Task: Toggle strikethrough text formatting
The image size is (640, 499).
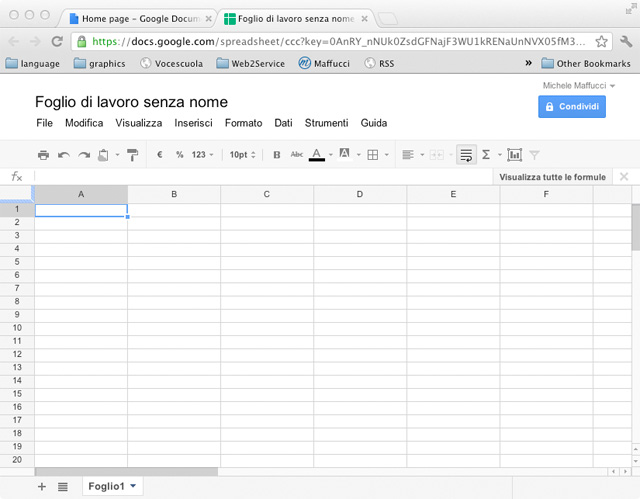Action: pyautogui.click(x=296, y=155)
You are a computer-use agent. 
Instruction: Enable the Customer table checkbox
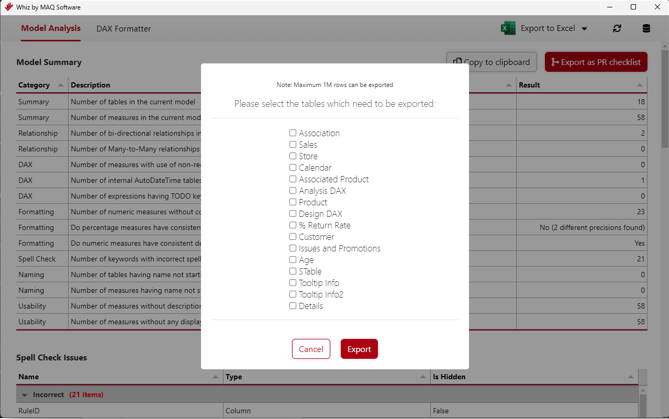point(293,237)
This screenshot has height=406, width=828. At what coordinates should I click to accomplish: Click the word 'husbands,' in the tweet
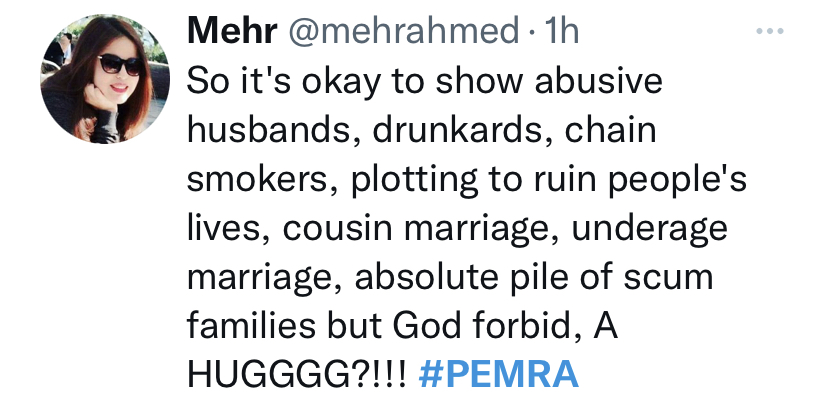click(x=267, y=130)
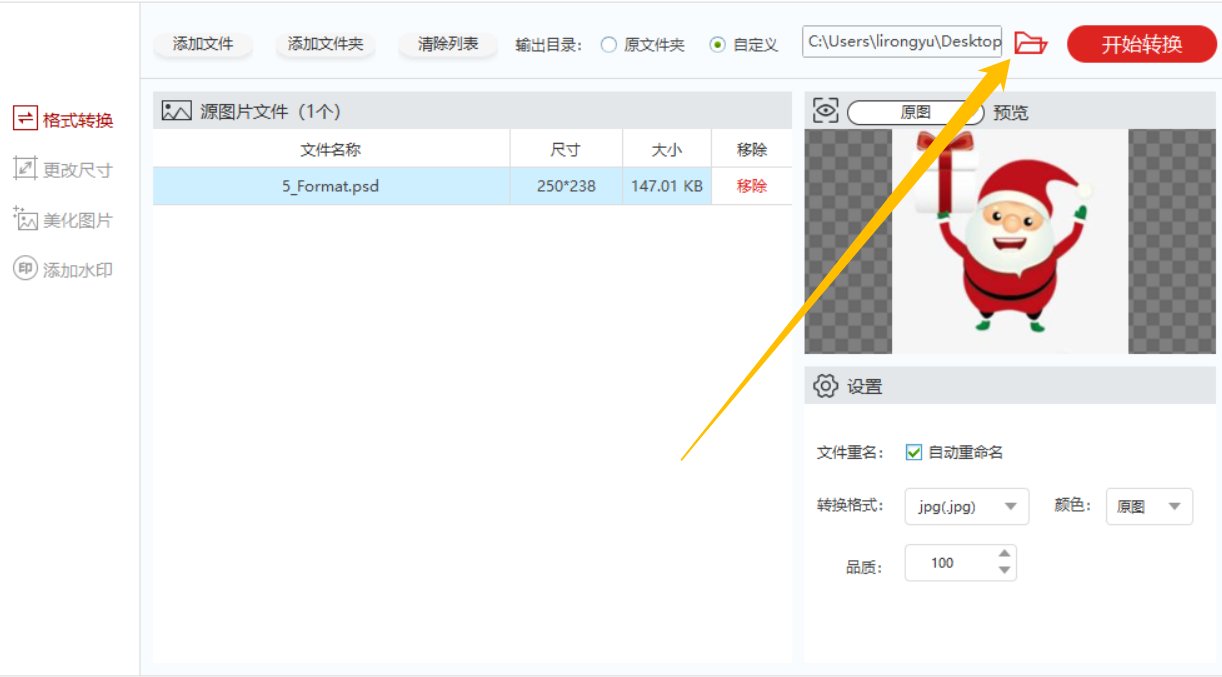Click the quality stepper up arrow beside 100

click(1004, 555)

★ ★ ★

» Task requirements:
Please rewrite all the records above, replacing "tweet" with "post" and changing nothing else. Leave the pictures out.

» Exercise answer:
Task: Toggle strikethrough text formatting
The image size is (640, 499).
Action: pyautogui.click(x=296, y=155)
You are a computer-use agent. 
Instruction: Enable the Customer table checkbox
point(293,237)
This screenshot has height=406, width=828. At what coordinates should I click to accomplish: Click the word 'husbands,' in the post
click(x=267, y=130)
Click the quality stepper up arrow beside 100

click(1004, 555)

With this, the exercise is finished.